Cher Monsieur et Lévy,
Devant
l’ingratitude de vos pairs, tel saint Paul qui en appelait à l’empereur Néron,
vous en appelâtes, vous, au public souverain des salles obscures. Ce souverain
vient de rendre son jugement : première semaine, 17 714 entrées, deuxième
semaine, 12 243 entrées. Je vous prédis 6 000 entrées pour la semaine
prochaine. Votre film tiendra encore moins que votre pièce. C’est injuste, car
si on le voit comme une comédie d’Aristophane, sans queue ni tête (pardon avec
beaucoup de queues et de cuisses que l’on écarte chez Aristophane), il est très
drôle. Apollon, vieilli certes, qui arrive en ballon, puis redevient astre, de
même Aphrodite dans sa barque (magnifique). L’irruption de Poséidon qui, fidèle
à sa réputation, tire des coups de revolver est très impressionnante. Athéna
est là aussi, mystérieuse. Les rôles burlesques de domestiques, pédérastes,
affairistes, guerriers éclopés abondent. Tout était réuni pour faire une
délicieuse comédie. Mais vous faites tout ce que vous faites avec le sérieux
imperturbable du négociant. On ne rigole pas tous les jours dans le commerce.

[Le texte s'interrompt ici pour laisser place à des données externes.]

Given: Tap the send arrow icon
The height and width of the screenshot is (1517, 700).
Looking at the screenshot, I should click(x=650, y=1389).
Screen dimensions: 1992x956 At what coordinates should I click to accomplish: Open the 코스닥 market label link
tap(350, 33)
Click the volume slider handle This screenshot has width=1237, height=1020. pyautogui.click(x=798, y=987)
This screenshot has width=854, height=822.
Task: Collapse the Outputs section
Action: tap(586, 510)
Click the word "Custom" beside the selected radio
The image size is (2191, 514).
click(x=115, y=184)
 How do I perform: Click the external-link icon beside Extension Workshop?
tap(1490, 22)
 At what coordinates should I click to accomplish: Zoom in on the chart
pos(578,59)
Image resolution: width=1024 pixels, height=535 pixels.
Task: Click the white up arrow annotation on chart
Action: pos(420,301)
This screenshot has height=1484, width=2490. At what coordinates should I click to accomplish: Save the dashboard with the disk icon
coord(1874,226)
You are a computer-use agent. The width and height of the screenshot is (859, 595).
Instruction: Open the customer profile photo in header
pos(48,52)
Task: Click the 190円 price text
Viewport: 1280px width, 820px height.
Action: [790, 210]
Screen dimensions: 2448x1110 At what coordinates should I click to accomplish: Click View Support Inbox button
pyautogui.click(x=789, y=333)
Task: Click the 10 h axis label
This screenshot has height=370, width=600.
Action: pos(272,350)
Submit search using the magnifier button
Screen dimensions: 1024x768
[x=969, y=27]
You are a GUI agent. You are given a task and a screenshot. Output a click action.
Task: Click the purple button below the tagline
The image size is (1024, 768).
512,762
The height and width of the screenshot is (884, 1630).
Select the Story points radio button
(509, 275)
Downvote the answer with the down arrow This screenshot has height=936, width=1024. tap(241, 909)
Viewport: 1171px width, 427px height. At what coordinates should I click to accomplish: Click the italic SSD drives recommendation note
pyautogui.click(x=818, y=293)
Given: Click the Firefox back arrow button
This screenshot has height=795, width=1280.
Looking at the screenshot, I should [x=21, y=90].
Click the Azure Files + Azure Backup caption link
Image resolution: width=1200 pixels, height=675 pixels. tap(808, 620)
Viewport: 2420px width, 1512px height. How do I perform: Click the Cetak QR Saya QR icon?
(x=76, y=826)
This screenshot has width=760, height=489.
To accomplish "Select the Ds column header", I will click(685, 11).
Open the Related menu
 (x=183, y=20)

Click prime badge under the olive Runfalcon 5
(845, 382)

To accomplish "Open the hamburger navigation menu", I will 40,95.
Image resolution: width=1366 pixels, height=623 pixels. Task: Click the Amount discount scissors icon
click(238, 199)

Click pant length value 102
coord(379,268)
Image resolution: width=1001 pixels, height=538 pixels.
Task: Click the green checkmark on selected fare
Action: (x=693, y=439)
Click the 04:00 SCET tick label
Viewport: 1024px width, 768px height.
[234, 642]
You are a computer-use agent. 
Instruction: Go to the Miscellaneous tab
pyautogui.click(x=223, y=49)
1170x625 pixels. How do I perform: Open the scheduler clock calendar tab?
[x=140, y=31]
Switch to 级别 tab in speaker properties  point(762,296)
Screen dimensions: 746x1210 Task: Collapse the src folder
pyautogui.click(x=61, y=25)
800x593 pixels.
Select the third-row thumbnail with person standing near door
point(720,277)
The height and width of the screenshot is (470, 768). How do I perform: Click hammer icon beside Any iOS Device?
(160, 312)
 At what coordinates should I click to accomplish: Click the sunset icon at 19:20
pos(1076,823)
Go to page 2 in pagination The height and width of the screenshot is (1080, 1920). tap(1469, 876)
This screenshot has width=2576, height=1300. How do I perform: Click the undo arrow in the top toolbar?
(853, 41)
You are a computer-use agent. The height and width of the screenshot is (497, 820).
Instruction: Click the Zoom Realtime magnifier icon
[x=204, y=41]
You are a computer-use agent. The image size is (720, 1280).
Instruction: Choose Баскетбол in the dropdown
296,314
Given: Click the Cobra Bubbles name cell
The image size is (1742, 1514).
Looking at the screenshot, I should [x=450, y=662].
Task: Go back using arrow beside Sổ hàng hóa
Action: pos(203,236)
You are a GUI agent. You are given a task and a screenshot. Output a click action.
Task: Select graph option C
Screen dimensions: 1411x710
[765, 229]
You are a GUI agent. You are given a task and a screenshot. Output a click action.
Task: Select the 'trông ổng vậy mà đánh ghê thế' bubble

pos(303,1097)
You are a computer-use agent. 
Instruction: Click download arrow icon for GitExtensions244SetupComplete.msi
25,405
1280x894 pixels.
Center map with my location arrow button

Je doute que votre ami Lagardère soit un joyeux drille non plus que votre ami
Pinault-cul. Vous serez donc jeté en pâture aux lions, à moins que vous ne
préfériez la croix ou le pal.
N’oubliez
pas que lorsque les taux d’intérêt montent d’un demi-point, le singe Minc grimpe
sur la table.
Hegelsturmführer Voyer.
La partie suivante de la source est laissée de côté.